My interest in ColdFusion came about when I worked as an agency recruiter; someone asked me to find a ColdFusion Developer and I pretended I knew what it was.
It turned out to be my first placement, and I developed a soft spot for this underdog of the programming world.
Around seven or eight years ago, web analysts began to predict the demise of ColdFusion or CFML. For the uninitiated, ColdFusion is an application development platform and language that came into being in the mid-1990s. Its founders sold their company to Macromedia in 2001, which itself was bought by Adobe in 2005.
Users began to desert CFML, often complaining about the steep costs levied by Adobe. Open source engines such as PHP were growing in popularity The death of ColdFusion was predicted, but never came about. Lots of developers retrained in other languages, but soon found that those remaining as specialist CFML developers could command better salaries.
So what kept it alive?
According to Ian O’Sullivan, Senior Developer at Wavteq, “CFML still exists mainly because it has gone open source via engines like Railo and BlueDragon… and the very powerful open source CMS, Mura, has also helped most likely.” Companies and freelancers now have the option to use CFML without incurring huge costs. The advent of open source has forced Adobe to respond with more care, attention and investment when it comes to ColdFusion.

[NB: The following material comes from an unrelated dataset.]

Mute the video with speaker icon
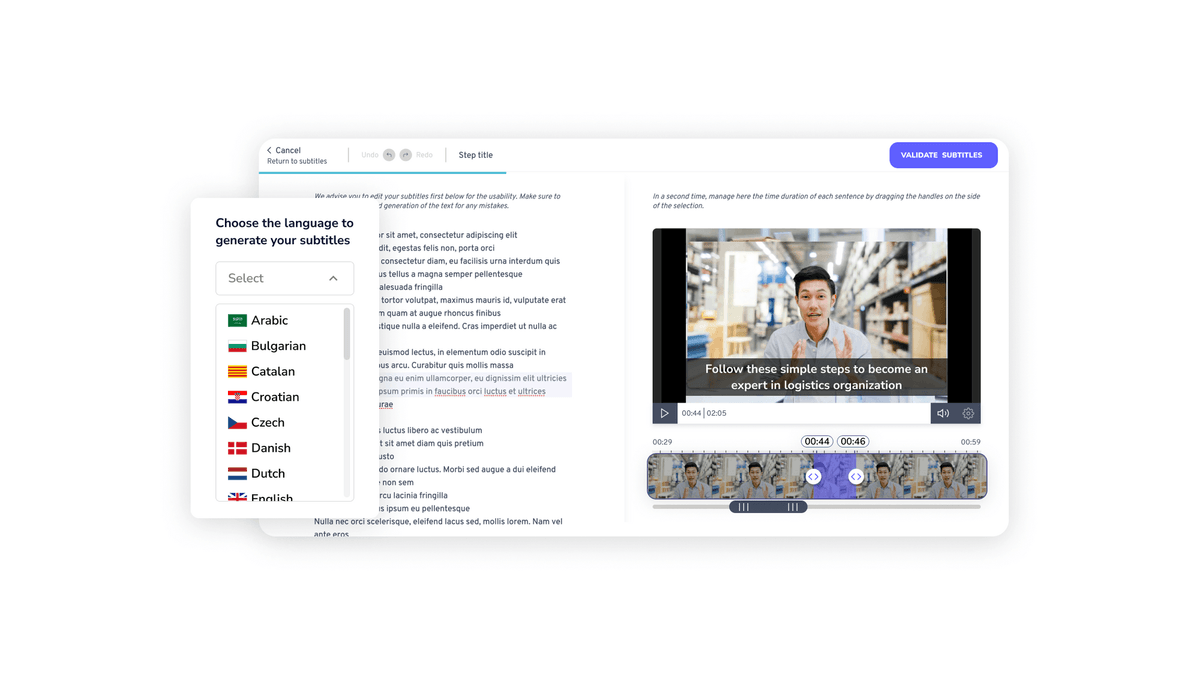 942,413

CFML aficionados believe that as a language it is faster, simpler and more powerful than PHP or .NET.
Users love it
CFML aficionados believe that as a language it is faster, simpler and more powerful than PHP or .NET. Also a competent developer can learn it quickly, so companies that use CFML can hire experienced PHP developers and expect that in a matter of weeks, their new recruit will be able to work at a reasonable pace.
ColdFusion was rewritten as a J2EE application with version 6 (version 12 is in development now). The open source CFML options were similarly developed, which means they can all conceivably run on any literal or virtual system which supports Java.
Veteran CFML developer Alan Holden recounts “While at my first startup, we moved our entire ColdFusion code base from Microsoft to Linux with only a few lettercase & SQL hiccups. In my opinion, executives who winced at the cost of CFML either ignored the open source entry option, didn’t understand the long-term value of platform independence, or failed to account for the thousands in OS licensing fees they pay annually – in order to run .NET. They seem to be getting a little smarter about the bigger picture lately”.
So, it seems that ColdFusion will probably see a resurgence, largely because many companies using it have become exceptionally successful, at at least proved to be resilient. It would be great to get some thoughts on what the future is for CFML; any takers?